● **SELECTED PASSAGE**
>> BEGIN
TAMPA — Chase McLaughlin didn’t even know how long the kick was. The journeyman place-kicker opened his first season with the Bucs by nailing a 57-yard field goal to clinch a 20-17 win over the Vikings.

For Tampa Bay, which has not had a reliable long-distance kicker in a while, it was a turning point.

For McLaughlin, it was just another job done.

“I don’t really look at distances,” McLaughlin said after a recent practice. “You kind of feel it, obviously, because you can tell the difference, but most of the time I go out there I don’t know the distance. I’m just really focused on making the kick, picking the spots you want to have between the uprights and kicking it there.”

McLaughlin has made it look just that simple this season.

Sunday, he connected on field-goal attempts of 55 and 38 yards, and drilled all three extra-point tries in a 29-25 win over the Falcons. It was his fifth field goal of at least 50 yards in six attempts this season, a remarkable 83.3%. Overall, he is 21-for-23 (91.3%) on field-goal attempts. He is a perfect 25-for-25 on PATs.

The numbers are especially reassuring for the Bucs.

Ryan Succop, who won a Super Bowl with Tampa Bay and is the franchise’s most accurate kicker with an 84.8% field-goal percentage, could not consistently hit the long kicks. That is what led the team to release him in the spring.

McLaughlin’s leg gives head coach Todd Bowles another facet to his offense.

“I don’t know if it changes the way it approaches us scoring, because we still like to be aggressive and get seven,” Bowles said. “But it’s nice to know you have three and a guy that can get three when you cross midfield that can kick the 50-something yarders and kick the rest of them if you need it.”

McLaughlin, who played soccer while growing up in Texas, has been a valuable asset for Tampa Bay. It’s a mystery why he was even available.

He was 30-for-36 on field-goal attempts with the Colts last season, but Indianapolis let him walk. Instead, the team signed former Rams kicker Matt Gay to a four-year, $22.5 million contract to replace him.

While the 27-year-old McLaughlin admits it was a surprise at the time, he now knows it shouldn’t have been. This has been his journey so far.

He and his wife, Jess, have covered a lot of miles during his five years in the NFL. Together, they have turned to their faith to handle the many curves, turnarounds and reroutes.

Since leaving Illinois, where he was a walk-on before earning a scholarship, McLaughlin has made 11 NFL stops with nine teams over five seasons. He began as an undrafted free agent with the Bills, then bounced to the Vikings (twice), Rams, 49ers, Colts (twice), Jaguars, Jets, Browns and now Bucs.

The constant upheaval, in part, has taught McLaughlin to let go of what he cannot control. It’s taught him to not sweat the distances.
>> END
● **DATASET EXTRACT**
>> BEGIN
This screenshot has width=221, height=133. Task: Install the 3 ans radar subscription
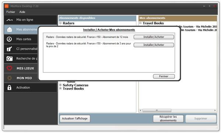pyautogui.click(x=154, y=45)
>> END
● **SET EXERCISE A**
Copy the article on Chase McLaughlin word for word, everything from "He and his wife, Jess, have" down to "sweat the distances.".
● **SET EXERCISE B**
Answer these from the article on Chase McLaughlin:
(i) How long was the field goal that clinched the win over the Vikings?
(ii) What was McLaughlin's field-goal record with the Colts last season?
(iii) In which state did McLaughlin grow up playing soccer?

● **WRITTEN SOLUTION A**
He and his wife, Jess, have covered a lot of miles during his five years in the NFL. Together, they have turned to their faith to handle the many curves, turnarounds and reroutes.

Since leaving Illinois, where he was a walk-on before earning a scholarship, McLaughlin has made 11 NFL stops with nine teams over five seasons. He began as an undrafted free agent with the Bills, then bounced to the Vikings (twice), Rams, 49ers, Colts (twice), Jaguars, Jets, Browns and now Bucs.

The constant upheaval, in part, has taught McLaughlin to let go of what he cannot control. It’s taught him to not sweat the distances.

● **WRITTEN SOLUTION B**
(i) 57 yards
(ii) 30-for-36
(iii) Texas